*Extract to read*
★ ★ ★ ★

Navy Children School, Mumbai (also known as NCS Mumbai, NCS Colaba) is an educational institution located in Navy Nagar, Colaba, Mumbai. It provides primary, secondary and senior secondary education (i.e. up to 12th class) and follows the syllabus set by the Central Board of Secondary Education. The current school principal is Mrs. Mallika Subramanium.

History 
Founded in 1984, it is run by the Navy Education Society under the Indian Navy as part of the chain of Navy Children Schools which are located throughout India. The school was initially known as Naval Public School as part of the Education Society's mandate but changed to Navy Children School in 2005 following a new mandate. The school opened one of its branches near the main campus at Pasta Lane in Mumbai for classes I to III, and the rest are located in the main campus at Navy Nagar.

★ ★ ★ ★

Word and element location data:

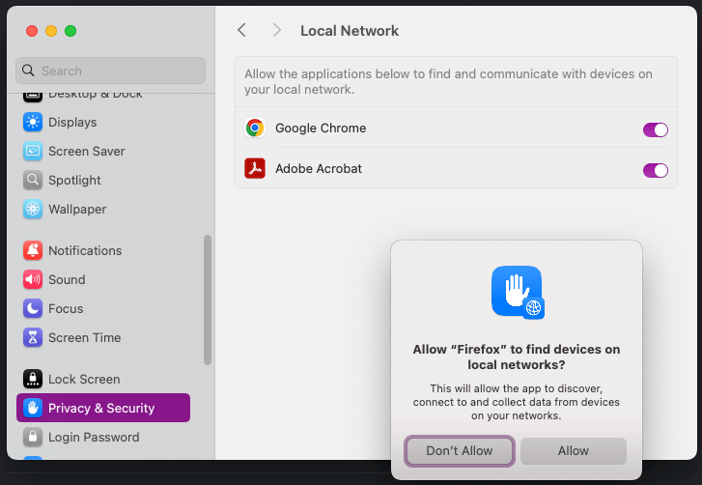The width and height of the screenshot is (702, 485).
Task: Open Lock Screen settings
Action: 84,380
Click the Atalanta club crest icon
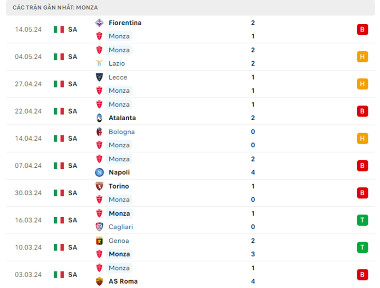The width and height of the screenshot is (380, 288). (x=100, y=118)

★ ★ ★ ★

*Exercise requirements*
Echo the passage about the Mumbai navy school exactly, everything from "Navy Children School, Mumbai" down to "at Navy Nagar.".

*Answer to this problem*
Navy Children School, Mumbai (also known as NCS Mumbai, NCS Colaba) is an educational institution located in Navy Nagar, Colaba, Mumbai. It provides primary, secondary and senior secondary education (i.e. up to 12th class) and follows the syllabus set by the Central Board of Secondary Education. The current school principal is Mrs. Mallika Subramanium.

History 
Founded in 1984, it is run by the Navy Education Society under the Indian Navy as part of the chain of Navy Children Schools which are located throughout India. The school was initially known as Naval Public School as part of the Education Society's mandate but changed to Navy Children School in 2005 following a new mandate. The school opened one of its branches near the main campus at Pasta Lane in Mumbai for classes I to III, and the rest are located in the main campus at Navy Nagar.